Texte fourni
○ ○ ○
Dans la tribune ci-après, Maurice Beda parle d’échec de l’administration territoriale dans la prévention et la gestion des crises au Burkina. De son point de vue, des réformes sont indispensables dans ce département ministériel pour permettre la restauration de l’autorité de l’État au Burkina.

Tout récemment, je lisais en ligne sur la page de la Présidence du Faso un article qui avait pour titre : ‘’ Insécurité dans les régions : le président du Faso instruit les gouverneurs de rassurer les populations.’’ (Gaoua, 26 avril 2019).

Si le sommet de l’Etat arrivait à comprendre et à admettre publiquement que l’une des causes de l’insécurité et des crises communautaires à répétition au Burkina se trouve dans la défaillance de l’administration territoriale, le pays pourrait être en bonne voie pour trouver l’une des réponses durables à ses préoccupations actuelles, me suis-je dit après lecture dudit article.

Conformément au Décret N°2019-0139 du 18 février 2019 portant attributions des membres du gouvernement, le ministère de l’Administration territoriale est en charge entre autres :

-  de la représentation et de la permanence de la présence de l’Etat sur le territoire national ;

-  des relations de l’Etat avec les communautés coutumières, religieuses et la chefferie traditionnelle ;

-  du suivi de l’application de la règlementation en matière de libertés d’association à but non lucratif ;

-  de la collecte et de l’exploitation de toutes informations se rapportant à la mission générale d’administration du territoire ;

-  de la gestion des risques et catastrophes par la prévention, la prévision et l’intervention ;

-  de la prévention et de la gestion des conflits fonciers, inter-communautaires et culturels, miniers avec les ministères compétents.

Cette ossature d’attributions régaliennes donne à ce ministère un rôle de premier plan dans l’élaboration et la mise en œuvre de politiques et stratégies en matière d’administration du territoire.

C’est pourquoi, même si au Faso la pratique s’en moque visiblement parfois, c’est selon bien sûr, théoriquement le gouverneur de région, le haut-commissaire de province et le préfet de département sont les dépositaires de l’autorité de l’Etat. Et à ce titre, ils coordonnent toutes les politiques publiques de l’Etat dans leur ressort territorial.
○ ○ ○
Section des données
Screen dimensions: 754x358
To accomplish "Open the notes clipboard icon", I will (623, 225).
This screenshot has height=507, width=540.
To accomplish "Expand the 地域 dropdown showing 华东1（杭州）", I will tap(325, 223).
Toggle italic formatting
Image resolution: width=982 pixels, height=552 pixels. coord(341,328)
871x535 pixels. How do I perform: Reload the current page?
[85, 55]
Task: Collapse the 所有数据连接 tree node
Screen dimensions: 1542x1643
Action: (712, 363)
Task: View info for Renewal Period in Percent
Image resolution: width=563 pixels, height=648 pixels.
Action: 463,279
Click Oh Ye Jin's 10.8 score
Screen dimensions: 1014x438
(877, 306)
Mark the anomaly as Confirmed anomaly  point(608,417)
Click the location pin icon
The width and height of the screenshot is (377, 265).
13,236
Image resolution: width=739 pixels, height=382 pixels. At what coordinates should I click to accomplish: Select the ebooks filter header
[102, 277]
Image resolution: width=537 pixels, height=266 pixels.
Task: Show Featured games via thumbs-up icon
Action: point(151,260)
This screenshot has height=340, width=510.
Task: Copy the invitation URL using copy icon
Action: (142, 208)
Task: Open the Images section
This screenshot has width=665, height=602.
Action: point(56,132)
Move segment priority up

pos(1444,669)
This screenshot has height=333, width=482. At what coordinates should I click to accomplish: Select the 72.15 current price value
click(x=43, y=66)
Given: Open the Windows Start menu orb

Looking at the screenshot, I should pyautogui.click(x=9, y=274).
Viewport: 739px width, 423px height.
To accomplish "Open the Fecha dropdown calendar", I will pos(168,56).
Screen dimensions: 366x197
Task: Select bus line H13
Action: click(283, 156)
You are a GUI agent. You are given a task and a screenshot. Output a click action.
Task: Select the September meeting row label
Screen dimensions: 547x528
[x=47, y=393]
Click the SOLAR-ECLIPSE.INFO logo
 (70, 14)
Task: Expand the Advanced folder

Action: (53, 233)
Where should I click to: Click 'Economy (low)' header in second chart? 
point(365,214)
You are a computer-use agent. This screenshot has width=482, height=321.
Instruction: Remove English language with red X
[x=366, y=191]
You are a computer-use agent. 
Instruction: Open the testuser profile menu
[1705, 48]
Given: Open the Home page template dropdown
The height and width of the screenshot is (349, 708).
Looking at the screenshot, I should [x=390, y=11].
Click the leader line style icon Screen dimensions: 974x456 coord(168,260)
○ ○ ○
Consigne
Recopiez le passage du texte fourni qui commence à « Conformément au Décret » et s'achève à « les ministères compétents. », en substituant « sinistres » à « catastrophes ». Les items forment un matériau distinct du texte fourni.

Réponse rédigée
Conformément au Décret N°2019-0139 du 18 février 2019 portant attributions des membres du gouvernement, le ministère de l’Administration territoriale est en charge entre autres :

-  de la représentation et de la permanence de la présence de l’Etat sur le territoire national ;

-  des relations de l’Etat avec les communautés coutumières, religieuses et la chefferie traditionnelle ;

-  du suivi de l’application de la règlementation en matière de libertés d’association à but non lucratif ;

-  de la collecte et de l’exploitation de toutes informations se rapportant à la mission générale d’administration du territoire ;

-  de la gestion des risques et sinistres par la prévention, la prévision et l’intervention ;

-  de la prévention et de la gestion des conflits fonciers, inter-communautaires et culturels, miniers avec les ministères compétents.